Perhaps just as important as the culinary benefit are the dialogue and excitement the herb walls create. “Our guests ask us for tips for their own gardens,” says Chaunce Lovett, Kai Market’s general manager. “A lot of people ask if they’re edible or if they can take pictures.”

Grippo’s out-of-the-box, edible artwork is fairly simple to implement. Installation of the walls took three days and was timed for the opening of Kai Market last summer. Grippo partnered with locals Greg and Terri Lee of Honolulu-based 1st Look Exteriors. An irrigation system installed by the hotel’s engineering department provides constant watering. “It’s a simple running hose,” says Grippo, who is also area director of F&B for Kyo-ya Hotels & Resorts in Hawaii. The herbs are planted sideways, grow in a moist sponge bed, and are switched out quarterly. The Lees’ team handles ongoing maintenance, although the hotel’s engineering department could take it on if trained, Grippo says. “But it’s cost-effective for me to use the expert.”

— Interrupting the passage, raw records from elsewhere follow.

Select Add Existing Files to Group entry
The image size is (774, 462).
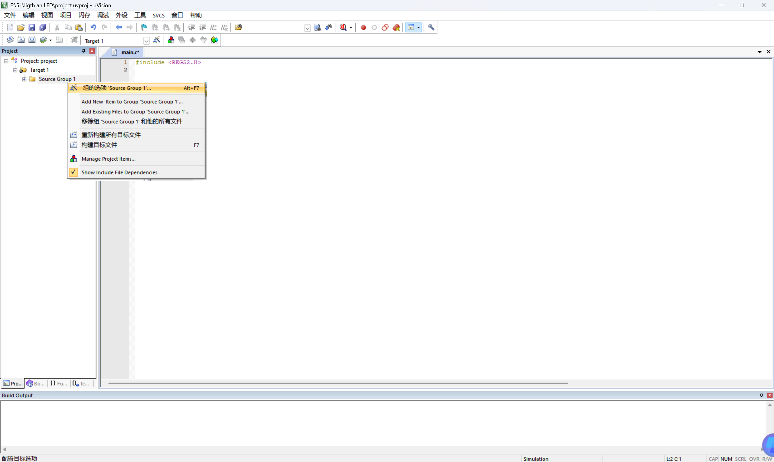pos(135,111)
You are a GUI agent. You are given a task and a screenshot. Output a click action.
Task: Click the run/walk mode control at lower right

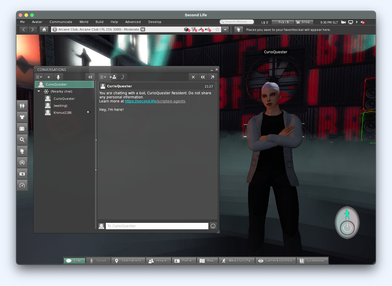point(347,215)
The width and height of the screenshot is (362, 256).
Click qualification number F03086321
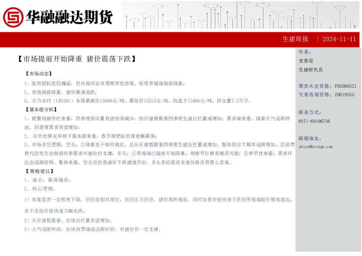coord(345,86)
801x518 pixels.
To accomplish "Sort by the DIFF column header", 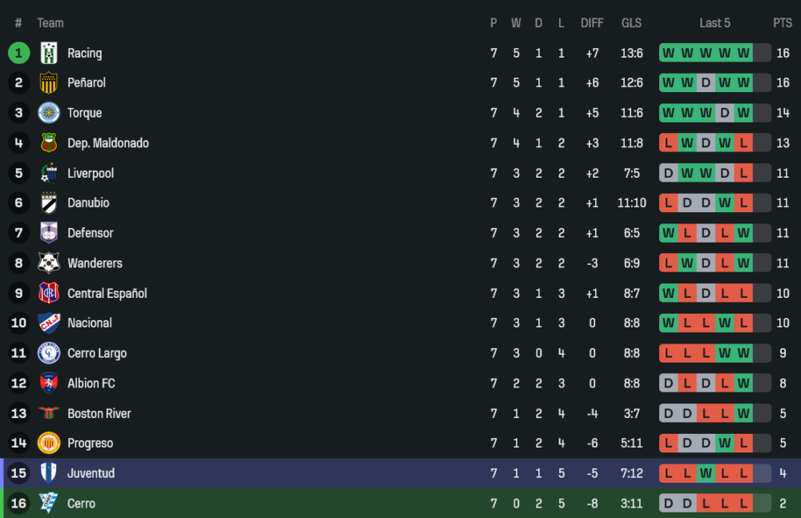I will tap(592, 23).
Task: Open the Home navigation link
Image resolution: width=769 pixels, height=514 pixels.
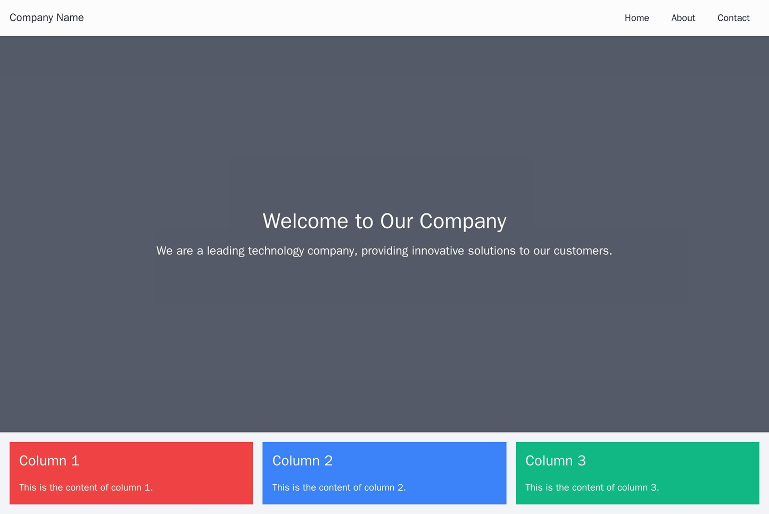Action: point(636,18)
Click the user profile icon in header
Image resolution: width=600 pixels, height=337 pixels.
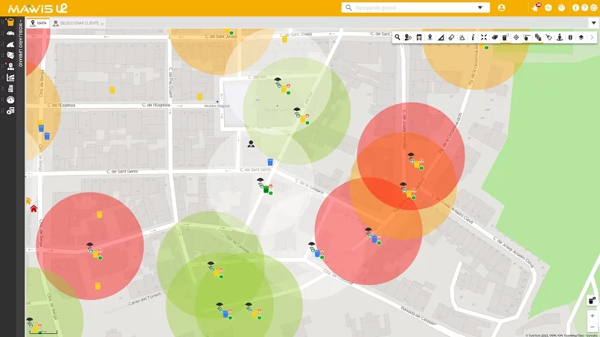(501, 7)
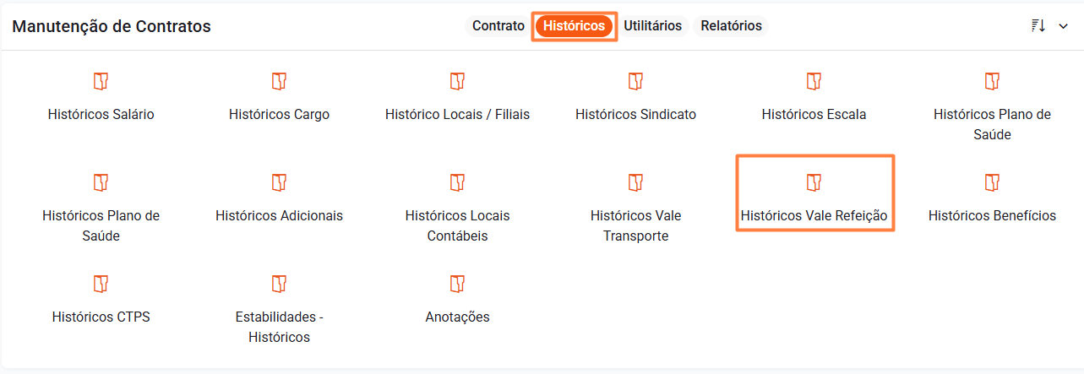Select the Históricos tab

574,26
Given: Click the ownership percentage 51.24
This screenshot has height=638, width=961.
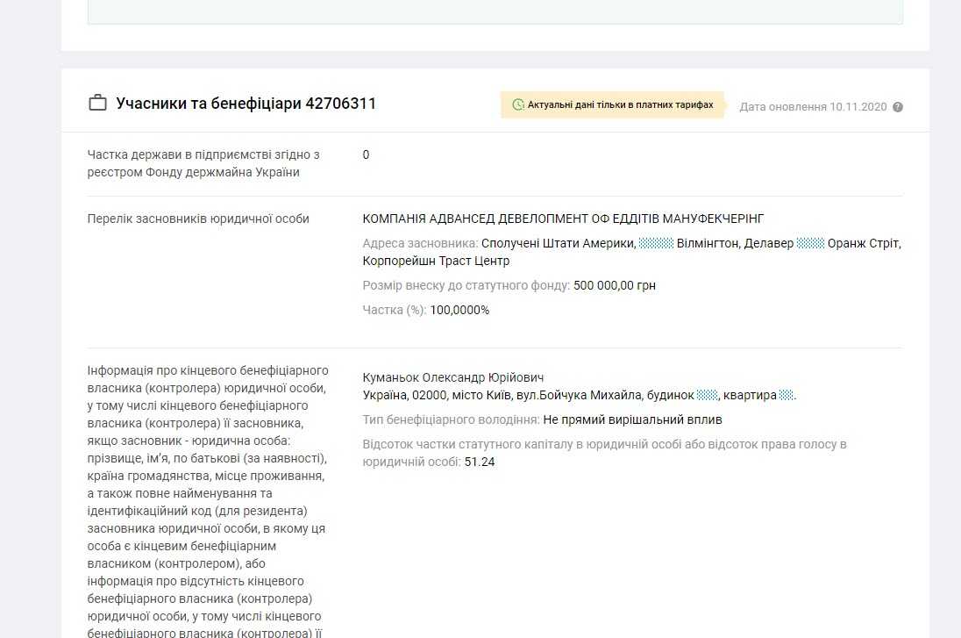Looking at the screenshot, I should coord(480,462).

The initial cost compared favorably to Grippo’s $20,000 artwork budget. Now she saves on traditional maintenance and procurement costs. “It’s less than I’d spend on buying herbs. And I don’t [need to] have flowers in the restaurant— the walls are stunning. They create an experience for guests who can smell them from the front door and the patio.”

Adjustments to the project, when needed, have been easily implemented. Lovett says lighting had to be changed, for example. “Herbs need as much light as possible,” he says. “We simply tweaked the lighting system, adding stronger bulbs.”

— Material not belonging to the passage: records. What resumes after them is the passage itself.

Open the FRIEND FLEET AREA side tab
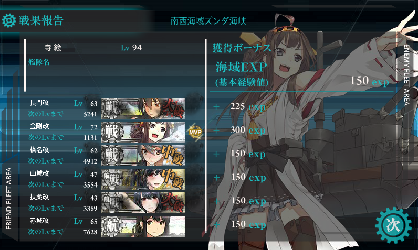This screenshot has height=250, width=418. pyautogui.click(x=9, y=198)
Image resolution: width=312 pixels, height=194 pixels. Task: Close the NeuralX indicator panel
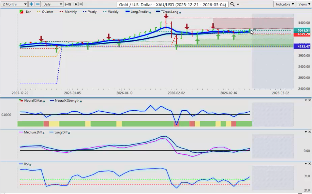pyautogui.click(x=309, y=100)
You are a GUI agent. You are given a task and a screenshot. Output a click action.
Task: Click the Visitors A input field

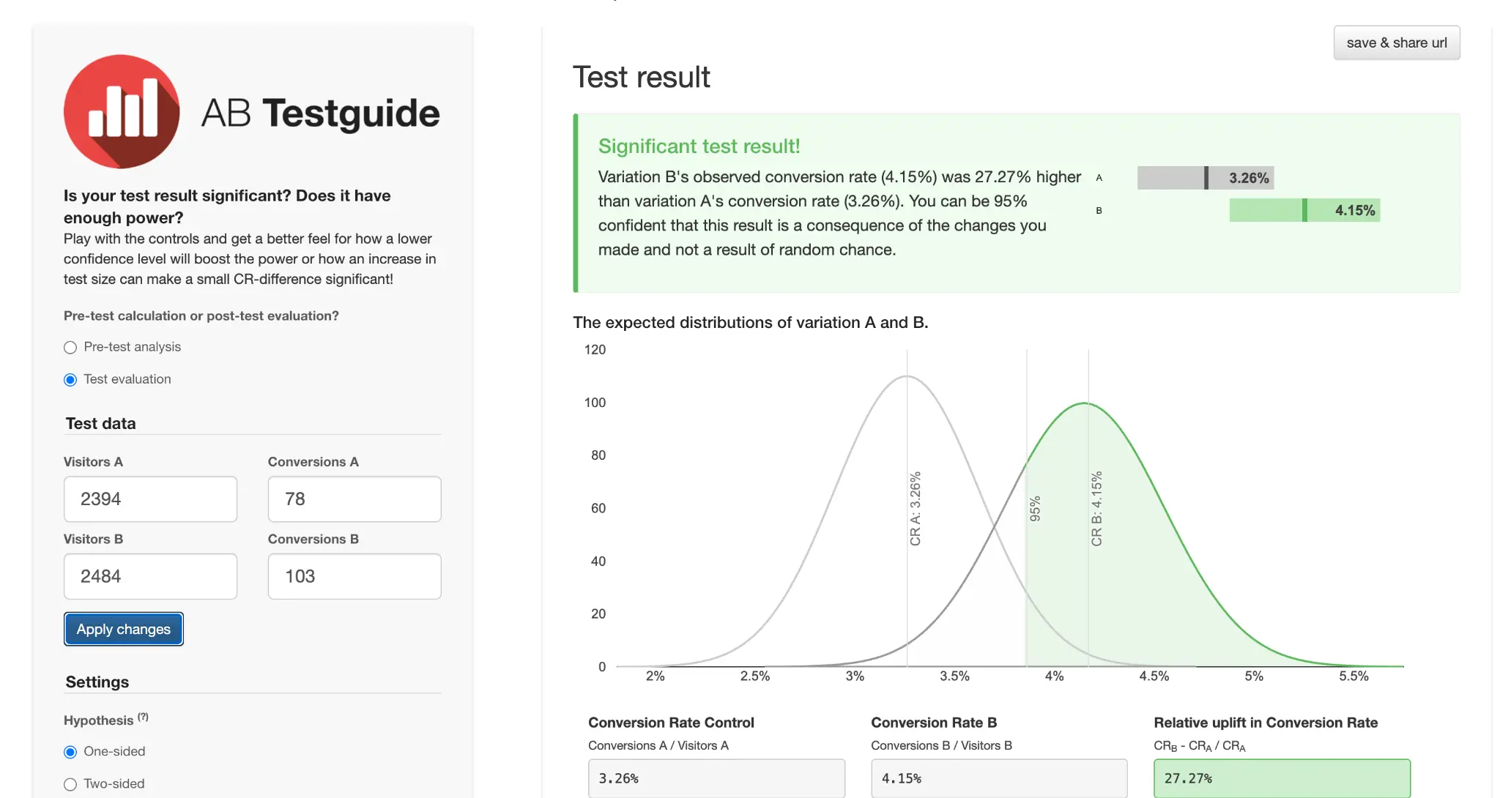150,499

By trial and error, the team has found that rosemary, sage, and lavender grow well, needing less care than basil (the most requested herb), thyme, and cilantro. “Cilantro needs constant care,” Lovett notes.

For other properties considering their own herb walls, Grippo says the addition would require less work than that provided by a single dedicated staff member. At the Sheraton Waikiki, the chefs take a keen interest, regularly checking lighting and watering. Grippo adds that it is important to agree on a planting schedule. “Quarterly, we designate a chef to own the wall,” she says. “It gives them another opportunity to be creative with our herbs.”

Julie Tereshchuk is a freelance writer based in Austin, Texas.